I commend the Nigerian government on its drone regulation. It was a brilliant moment in the nation. Without wasting time, they made it so clear that they were against civilian drone development. The registration requirements and the costs were evident government does not want drones to be flying around Nigerian cities. People moved on and that was it. Personally, they made a mistake on the draconian regulation. But yet, I was thrilled they moved fast making it. If anyone wants to change that, you have the courts or the Parliament. Simply, we have a clear regulation and can work to upgrade it. You cannot raise money for drone business now without a clear certainty on what the regulation says. That is far better than raising money with no clue of the possibilities in the future.

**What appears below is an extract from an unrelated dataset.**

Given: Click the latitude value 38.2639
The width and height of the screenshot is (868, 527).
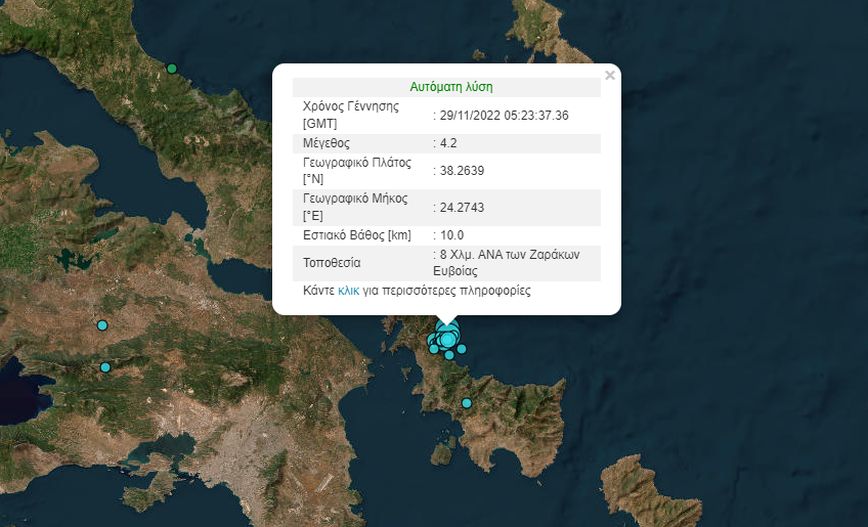Looking at the screenshot, I should 462,170.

Yakubu Dogara, Nigeria’s Speaker of the House of Assembly

Traffic Light

Traffic light is so important in our transportation ecosystems. We see it as a very critical technology which makes our traffic challenges manageable. But there is one thing that makes traffic light very useful. That is the law behind it. Without the law that says that you cannot run a red light, the technology has no value. So, the value of the traffic light comes from the law that drives the transportation sector.

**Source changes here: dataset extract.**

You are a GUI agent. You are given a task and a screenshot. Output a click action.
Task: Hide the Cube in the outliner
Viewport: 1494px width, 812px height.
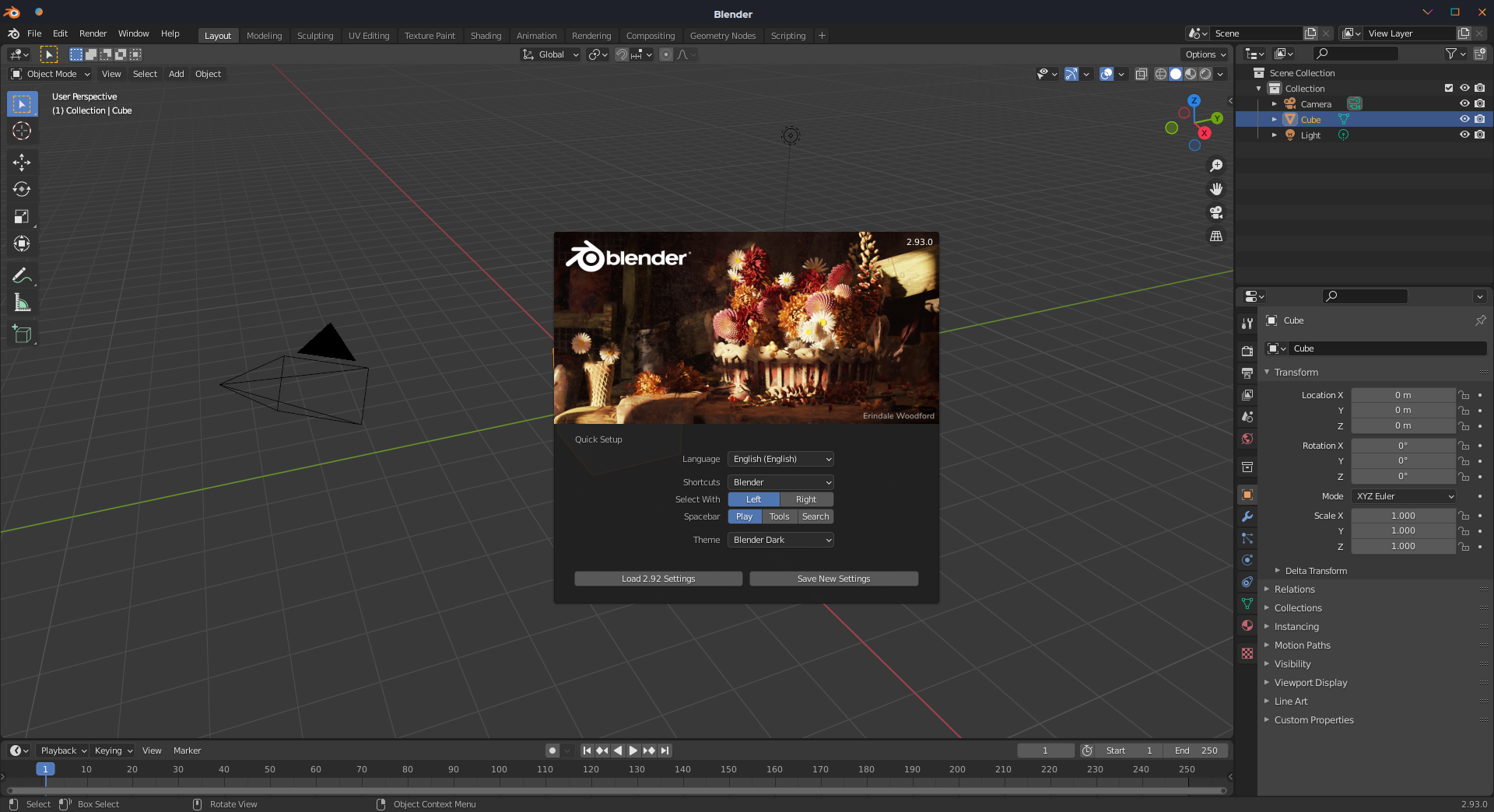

In Nigeria, people run red lights as they know the law is weak to punish them. The same traffic light which is highly feared in some parts of the world has lower respect, in some parts of Africa, where they are installed. You may be unable to drive for years in U.S. for running a red light. In Nigeria, it may be some fees. That is the difference.

The person that made traffic light produced a good technology. But without the law, it would be ignored. So, the strength of Bitcoin/blockchain may not necessarily be the engineering behind the duo but the law that will govern them. If it is smart, the society wins. If poor, the society loses knowing that society can win if a bad technology is banned. Making that call is left to experts because what seems exciting today can bring havoc in future, especially in finance.

All Together

So as we think about regulation, the focus should be making sure they are smart and timely. Working towards smart regulation is strategic. From cryptocurrency to medtech (medical technology), when governments put regulations, markets have certainties on the future. Regulation ratifies sectors and opens the flow of capital. Nigeria needs smart ones, and fast. Smart regulation does not necessarily mean approving all new technologies since some may be unhelpful to the society. But making that call on time, removing uncertainly, makes it possible for people to realign priorities and move on to other areas.